Le problème des normes harmonisées
La plainte technique centrale de l’industrie concernant la date limite d’août 2026 porte sur les normes harmonisées. Sans normes européennes publiées, les fournisseurs ne peuvent pas bénéficier de la présomption de conformité qui simplifie le marquage CE. Le CEN-CENELEC travaille sur les normes d’IA depuis 2022, mais les plus importantes — couvrant la gestion des risques, la gouvernance des données et la détection des biais — ne devraient pas être publiées à temps. La Commission européenne fait face à un choix difficile : procéder à l’application malgré l’absence d’outils de conformité, ou reporter administrativement l’application en attente de la prochaine tentative d’Omnibus. La position officielle de la Commission reste que la date limite tient bon, mais les attentes concernant une flexibilité pragmatique en matière d’application sont largement répandues.

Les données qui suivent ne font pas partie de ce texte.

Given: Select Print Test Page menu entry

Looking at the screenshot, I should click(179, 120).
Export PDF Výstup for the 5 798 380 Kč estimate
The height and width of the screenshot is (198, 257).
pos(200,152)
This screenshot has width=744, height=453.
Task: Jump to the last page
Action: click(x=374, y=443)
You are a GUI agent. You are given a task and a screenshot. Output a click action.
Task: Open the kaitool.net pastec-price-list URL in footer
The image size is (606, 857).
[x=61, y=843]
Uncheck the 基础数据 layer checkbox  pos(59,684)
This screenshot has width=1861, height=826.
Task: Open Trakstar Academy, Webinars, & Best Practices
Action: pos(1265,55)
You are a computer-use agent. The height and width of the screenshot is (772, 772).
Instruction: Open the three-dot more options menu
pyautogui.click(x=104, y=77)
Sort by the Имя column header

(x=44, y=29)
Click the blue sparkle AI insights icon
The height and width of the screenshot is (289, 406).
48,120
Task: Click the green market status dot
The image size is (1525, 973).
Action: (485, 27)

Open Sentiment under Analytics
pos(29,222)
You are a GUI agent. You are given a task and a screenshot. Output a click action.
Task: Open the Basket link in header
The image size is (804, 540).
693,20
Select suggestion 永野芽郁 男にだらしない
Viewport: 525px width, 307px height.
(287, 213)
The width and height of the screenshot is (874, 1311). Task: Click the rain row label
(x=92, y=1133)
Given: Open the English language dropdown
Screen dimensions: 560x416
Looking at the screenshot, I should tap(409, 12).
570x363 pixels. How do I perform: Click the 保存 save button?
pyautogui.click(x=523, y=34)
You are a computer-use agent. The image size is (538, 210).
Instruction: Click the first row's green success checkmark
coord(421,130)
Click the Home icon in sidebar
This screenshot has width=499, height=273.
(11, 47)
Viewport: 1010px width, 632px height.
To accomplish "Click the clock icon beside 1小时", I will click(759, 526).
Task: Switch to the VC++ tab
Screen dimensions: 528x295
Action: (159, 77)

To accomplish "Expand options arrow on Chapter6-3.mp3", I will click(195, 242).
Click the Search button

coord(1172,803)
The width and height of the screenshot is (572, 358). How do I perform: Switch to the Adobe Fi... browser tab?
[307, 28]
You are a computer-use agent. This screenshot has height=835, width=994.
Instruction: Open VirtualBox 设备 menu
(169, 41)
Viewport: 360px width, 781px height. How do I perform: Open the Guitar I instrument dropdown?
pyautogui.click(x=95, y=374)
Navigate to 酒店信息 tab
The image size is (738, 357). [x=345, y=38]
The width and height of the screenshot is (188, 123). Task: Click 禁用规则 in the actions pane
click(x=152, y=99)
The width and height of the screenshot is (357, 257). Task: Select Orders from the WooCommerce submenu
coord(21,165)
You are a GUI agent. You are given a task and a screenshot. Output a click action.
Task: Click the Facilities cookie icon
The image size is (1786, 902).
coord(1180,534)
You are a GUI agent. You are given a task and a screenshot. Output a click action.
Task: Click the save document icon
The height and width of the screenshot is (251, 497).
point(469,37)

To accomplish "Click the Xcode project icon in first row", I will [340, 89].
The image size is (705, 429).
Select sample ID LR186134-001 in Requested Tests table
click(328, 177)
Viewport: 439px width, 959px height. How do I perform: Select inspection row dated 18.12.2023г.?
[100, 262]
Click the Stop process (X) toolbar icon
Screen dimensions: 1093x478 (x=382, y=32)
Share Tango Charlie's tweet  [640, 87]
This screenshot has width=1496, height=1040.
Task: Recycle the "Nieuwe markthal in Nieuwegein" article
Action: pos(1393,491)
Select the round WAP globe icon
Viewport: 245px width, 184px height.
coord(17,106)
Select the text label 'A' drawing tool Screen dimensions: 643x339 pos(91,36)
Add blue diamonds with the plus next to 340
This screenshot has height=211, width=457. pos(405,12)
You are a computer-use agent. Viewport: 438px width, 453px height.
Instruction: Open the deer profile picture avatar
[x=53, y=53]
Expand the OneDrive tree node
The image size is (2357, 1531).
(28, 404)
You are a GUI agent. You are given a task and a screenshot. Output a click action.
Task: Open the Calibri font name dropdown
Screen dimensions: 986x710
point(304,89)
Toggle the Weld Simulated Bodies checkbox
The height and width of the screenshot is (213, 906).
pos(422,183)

Ce que les entreprises devraient faire maintenant
Pour les organisations opérant des systèmes d’IA dans l’UE, l’échec de l’Omnibus ne signifie pas que la date limite d’août 2026 tiendra absolument — mais cela signifie qu’elle doit être planifiée. Les étapes pratiques pour les trois prochains mois incluent : finaliser l’inventaire des systèmes d’IA et la classification par niveau de risque ; finaliser la documentation technique ; engager les organismes notifiés pour l’évaluation de la conformité le cas échéant ; mettre à jour les processus de gouvernance des données et de détection des biais ; et se préparer à la base de données d’enregistrement qui entrera en vigueur le 2 août. Le coût du travail de conformité qui s’avère prématuré est bien inférieur au coût d’être surpris non-conforme lors du début des inspections par les superviseurs. La date limite selon laquelle vous devriez planifier, comme les conseillers juridiques basés à Bruxelles le conseillent désormais uniformément, est celle déjà inscrite dans la loi.